Bazel runs most build actions as a separate process. Many build actions invoke a compiler. However, starting a compiler is often slow: they have to perform some initialization when they start up, read the standard library, header files, low-level libraries, and so on. That’s why some compilers and tools have a persistent mode, e.g. sjavac, Nailgun and gcc server. Keeping a single process for longer and passing multiple individual requests to the same server can significantly reduce the amount of duplicate work and cut down on compile times.

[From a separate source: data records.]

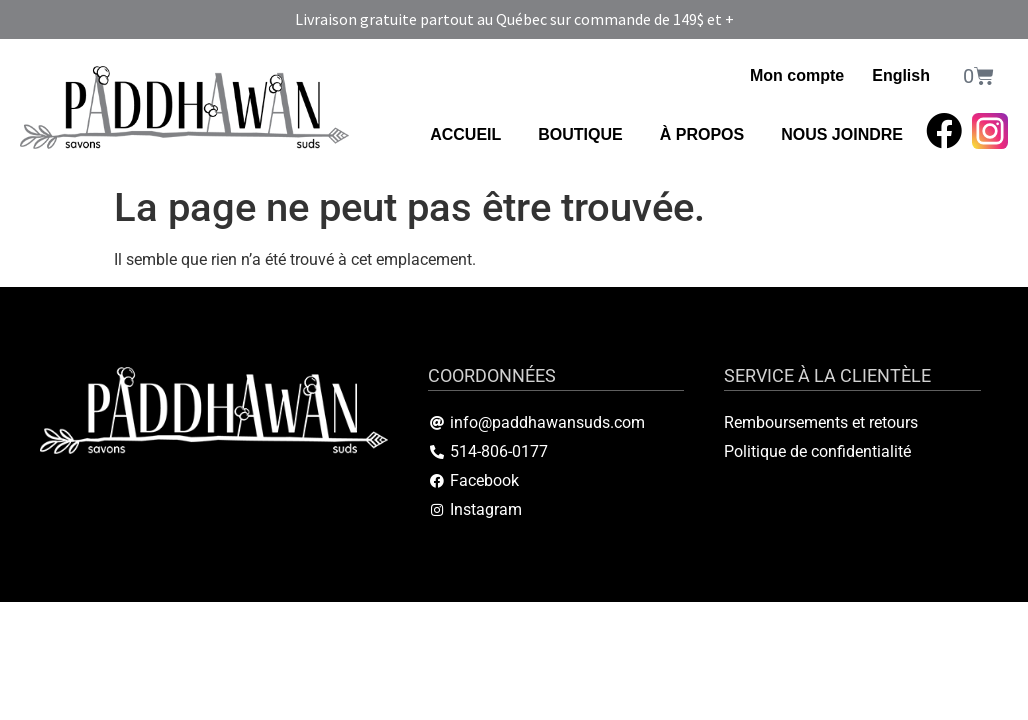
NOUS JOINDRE (842, 134)
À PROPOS (702, 134)
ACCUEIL (465, 134)
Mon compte (797, 75)
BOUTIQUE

In Bazel, we have recently added experimental support for delegating work to persistent worker processes that run as child processes of and are managed by Bazel. Our Javac wrapper (called JavaBuilder) is the first compiler that supports running as a worker.
We’ve tried the persistent JavaBuilder for a variety of builds and are seeing a ~4x improvement in Java build times, as Javac can now benefit from JIT optimizations over multiple runs and we no longer have to start a new JVM for every compile action. For Bazel itself, we saw a reduction in build time for a clean build from ~58s to ~16s (on repeated builds).
If you often build Java code, we’d like you to give it a try. Just pass --strategy=Javac=worker
to enable it or add build --strategy=Javac=worker
to the .bazelrc in your home directory or in your workspace. Check the WorkerOptions class for flags to further tune the workers’ behavior or run “bazel help” and look for the “Strategy options” category. Let us know how it works for you.
We’re currently using a simple protobuf-based protocol to communicate with the worker process. Let us know if you want to add support for more compilers; in many cases, you can do that without any Bazel changes. However, the protocol is still subject to change based on your feedback.